— BACAAN YANG DIBERIKAN —
Muslim di Timur Tengah Boikot Produk Prancis
Aksi itu terkait dengan penerbitan karikatur Nabi Muhammad di Prancis.
DUBAI, SATUHARAPAN.COM-Muslim di Timur Tengah dan sekitarnya pada hari Senin (26/10) memperluas seruan mereka untuk boikot produk Prancis dan protes terhadap Prancis, terkait kartun nabi Nabi Muhammad dan batas kebebasan berbicara diintensifkan.
Toko-toko di Kuwait menarik yogurt dan botol air soda Prancis dari rak mereka, Universitas Qatar membatalkan pekan budaya Prancis, dan seruan untuk menjauh dari jaringan toko bahan makanan Carrefour menjadi tren di media sosial di Arab Saudi dan Uni Emirat Arab. Protes telah diadakan di Irak, Turki, dan Jalur Gaza, dan parlemen Pakistan mengeluarkan resolusi yang mengecam penerbitan kartun nabi Muhamad.
Pemenggalan kepala awal bulan ini terhadap seorang guru sejarah Prancis yang telah memperlihatkan karikatur nabi Nabi Muhammad di kelas, sekali lagi memicu perdebatan tentang penggambaran semacam itu, yang oleh umat Islam dianggap menghujat.
Dijadikan Simbol
Konfrontasi yang berkembang meningkatkan ketegangan politik antara Prancis dan beberapa negara yang mayoritas penduduknya Muslim, terutama Turki. Dan ini dapat memberikan tekanan pada perusahaan Prancis. Negara-negara Eropa lainnya juga ikut campur dalam mendukung Prancis.

— DATA YANG DIBERIKAN —
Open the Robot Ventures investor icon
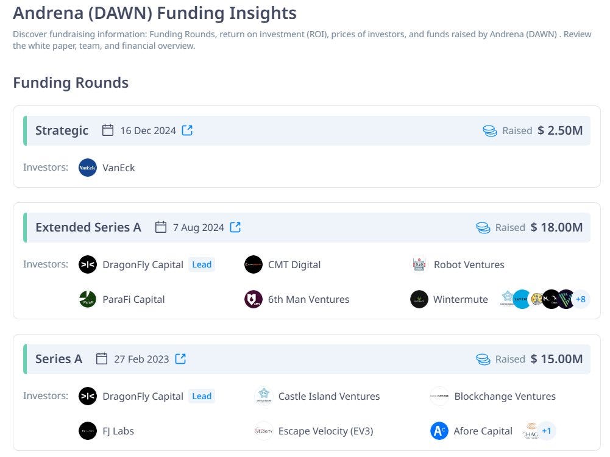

— TUGAS ANDA —
Tulis ulang bagian berita tentang boikot produk Prancis dari "DUBAI, SATUHARAPAN.COM-Muslim di" sampai "kartun nabi Muhamad.", dan ganti "yogurt" dengan "keju".

— PENYELESAIAN TUGAS —
DUBAI, SATUHARAPAN.COM-Muslim di Timur Tengah dan sekitarnya pada hari Senin (26/10) memperluas seruan mereka untuk boikot produk Prancis dan protes terhadap Prancis, terkait kartun nabi Nabi Muhammad dan batas kebebasan berbicara diintensifkan.
Toko-toko di Kuwait menarik keju dan botol air soda Prancis dari rak mereka, Universitas Qatar membatalkan pekan budaya Prancis, dan seruan untuk menjauh dari jaringan toko bahan makanan Carrefour menjadi tren di media sosial di Arab Saudi dan Uni Emirat Arab. Protes telah diadakan di Irak, Turki, dan Jalur Gaza, dan parlemen Pakistan mengeluarkan resolusi yang mengecam penerbitan kartun nabi Muhamad.